**Data supplied**
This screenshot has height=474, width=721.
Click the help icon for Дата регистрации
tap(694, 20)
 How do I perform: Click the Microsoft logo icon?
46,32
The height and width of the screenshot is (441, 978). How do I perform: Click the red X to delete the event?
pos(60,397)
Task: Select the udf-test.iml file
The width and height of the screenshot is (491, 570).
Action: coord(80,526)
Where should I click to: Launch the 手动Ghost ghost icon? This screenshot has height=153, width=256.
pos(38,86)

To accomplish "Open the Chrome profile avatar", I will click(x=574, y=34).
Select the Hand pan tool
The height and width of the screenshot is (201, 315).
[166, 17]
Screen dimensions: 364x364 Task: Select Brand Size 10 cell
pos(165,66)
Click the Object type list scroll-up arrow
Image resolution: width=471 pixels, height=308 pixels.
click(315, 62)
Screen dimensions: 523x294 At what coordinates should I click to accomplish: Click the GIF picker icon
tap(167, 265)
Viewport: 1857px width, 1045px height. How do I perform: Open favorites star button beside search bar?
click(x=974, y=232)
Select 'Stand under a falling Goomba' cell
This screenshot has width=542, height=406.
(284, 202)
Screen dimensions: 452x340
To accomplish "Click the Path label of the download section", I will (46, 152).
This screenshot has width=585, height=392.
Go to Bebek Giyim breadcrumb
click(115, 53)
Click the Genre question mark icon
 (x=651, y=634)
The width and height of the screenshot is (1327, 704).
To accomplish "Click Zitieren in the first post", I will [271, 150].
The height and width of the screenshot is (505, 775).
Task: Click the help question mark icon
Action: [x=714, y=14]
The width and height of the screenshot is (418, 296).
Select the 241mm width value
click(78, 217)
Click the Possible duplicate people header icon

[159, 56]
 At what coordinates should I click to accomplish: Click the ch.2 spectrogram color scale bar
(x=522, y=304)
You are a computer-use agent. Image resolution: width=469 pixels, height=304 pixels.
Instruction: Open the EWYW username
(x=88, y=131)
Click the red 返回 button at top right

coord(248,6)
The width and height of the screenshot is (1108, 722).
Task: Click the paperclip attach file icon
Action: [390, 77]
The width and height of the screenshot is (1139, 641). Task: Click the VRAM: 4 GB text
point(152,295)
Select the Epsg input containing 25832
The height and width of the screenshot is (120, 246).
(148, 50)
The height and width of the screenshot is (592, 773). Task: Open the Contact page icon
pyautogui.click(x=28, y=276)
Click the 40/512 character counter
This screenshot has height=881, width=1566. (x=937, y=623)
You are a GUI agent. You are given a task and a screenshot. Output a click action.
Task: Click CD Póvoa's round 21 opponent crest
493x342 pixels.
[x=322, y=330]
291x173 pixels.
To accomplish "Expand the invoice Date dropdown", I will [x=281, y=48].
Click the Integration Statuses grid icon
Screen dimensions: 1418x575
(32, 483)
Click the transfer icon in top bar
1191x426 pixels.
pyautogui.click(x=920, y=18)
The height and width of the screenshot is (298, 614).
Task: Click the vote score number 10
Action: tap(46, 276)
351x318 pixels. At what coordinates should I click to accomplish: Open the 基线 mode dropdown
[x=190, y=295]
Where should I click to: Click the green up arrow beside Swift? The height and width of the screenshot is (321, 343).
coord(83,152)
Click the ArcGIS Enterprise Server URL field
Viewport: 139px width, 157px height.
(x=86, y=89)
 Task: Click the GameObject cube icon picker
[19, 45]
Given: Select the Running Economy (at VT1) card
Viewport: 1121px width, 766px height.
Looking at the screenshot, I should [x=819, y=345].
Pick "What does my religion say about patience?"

**Task details**
Format the records above as a JSON list of strings, with each line as one string. Omit blank lines.

**Completed exercise**
[
  "This screenshot has height=474, width=721.",
  "Click the help icon for Дата регистрации",
  "tap(694, 20)",
  " How do I perform: Click the Microsoft logo icon?",
  "46,32",
  "The height and width of the screenshot is (441, 978). How do I perform: Click the red X to delete the event?",
  "pos(60,397)",
  "Task: Select the udf-test.iml file",
  "The width and height of the screenshot is (491, 570).",
  "Action: coord(80,526)",
  "Where should I click to: Launch the 手动Ghost ghost icon? This screenshot has height=153, width=256.",
  "pos(38,86)",
  "To accomplish \"Open the Chrome profile avatar\", I will click(x=574, y=34).",
  "Select the Hand pan tool",
  "The height and width of the screenshot is (201, 315).",
  "[166, 17]",
  "Screen dimensions: 364x364 Task: Select Brand Size 10 cell",
  "pos(165,66)",
  "Click the Object type list scroll-up arrow",
  "Image resolution: width=471 pixels, height=308 pixels.",
  "click(315, 62)",
  "Screen dimensions: 523x294 At what coordinates should I click to accomplish: Click the GIF picker icon",
  "tap(167, 265)",
  "Viewport: 1857px width, 1045px height. How do I perform: Open favorites star button beside search bar?",
  "click(x=974, y=232)",
  "Select 'Stand under a falling Goomba' cell",
  "This screenshot has width=542, height=406.",
  "(284, 202)",
  "Screen dimensions: 452x340",
  "To accomplish \"Click the Path label of the download section\", I will (46, 152).",
  "This screenshot has width=585, height=392.",
  "Go to Bebek Giyim breadcrumb",
  "click(115, 53)",
  "Click the Genre question mark icon",
  " (x=651, y=634)",
  "The width and height of the screenshot is (1327, 704).",
  "To accomplish \"Click Zitieren in the first post\", I will [271, 150].",
  "The height and width of the screenshot is (505, 775).",
  "Task: Click the help question mark icon",
  "Action: [x=714, y=14]",
  "The width and height of the screenshot is (418, 296).",
  "Select the 241mm width value",
  "click(78, 217)",
  "Click the Possible duplicate people header icon",
  "[159, 56]",
  " At what coordinates should I click to accomplish: Click the ch.2 spectrogram color scale bar",
  "(x=522, y=304)",
  "You are a computer-use agent. Image resolution: width=469 pixels, height=304 pixels.",
  "Instruction: Open the EWYW username",
  "(x=88, y=131)",
  "Click the red 返回 button at top right",
  "coord(248,6)",
  "The width and height of the screenshot is (1108, 722).",
  "Task: Click the paperclip attach file icon",
  "Action: [390, 77]",
  "The width and height of the screenshot is (1139, 641). Task: Click the VRAM: 4 GB text",
  "point(152,295)",
  "Select the Epsg input containing 25832",
  "The height and width of the screenshot is (120, 246).",
  "(148, 50)",
  "The height and width of the screenshot is (592, 773). Task: Open the Contact page icon",
  "pyautogui.click(x=28, y=276)",
  "Click the 40/512 character counter",
  "This screenshot has height=881, width=1566. (x=937, y=623)",
  "You are a GUI agent. You are given a task and a screenshot. Output a click action.",
  "Task: Click CD Póvoa's round 21 opponent crest",
  "493x342 pixels.",
  "[x=322, y=330]",
  "291x173 pixels.",
  "To accomplish \"Expand the invoice Date dropdown\", I will [x=281, y=48].",
  "Click the Integration Statuses grid icon",
  "Screen dimensions: 1418x575",
  "(32, 483)",
  "Click the transfer icon in top bar",
  "1191x426 pixels.",
  "pyautogui.click(x=920, y=18)",
  "The height and width of the screenshot is (298, 614).",
  "Task: Click the vote score number 10",
  "Action: tap(46, 276)",
  "351x318 pixels. At what coordinates should I click to accomplish: Open the 基线 mode dropdown",
  "[x=190, y=295]",
  "Where should I click to: Click the green up arrow beside Swift? The height and width of the screenshot is (321, 343).",
  "coord(83,152)",
  "Click the ArcGIS Enterprise Server URL field",
  "Viewport: 139px width, 157px height.",
  "(x=86, y=89)",
  " Task: Click the GameObject cube icon picker",
  "[19, 45]",
  "Given: Select the Running Economy (at VT1) card",
  "Viewport: 1121px width, 766px height.",
  "Looking at the screenshot, I should [x=819, y=345].",
  "Pick \"What does my religion say about patience?\""
]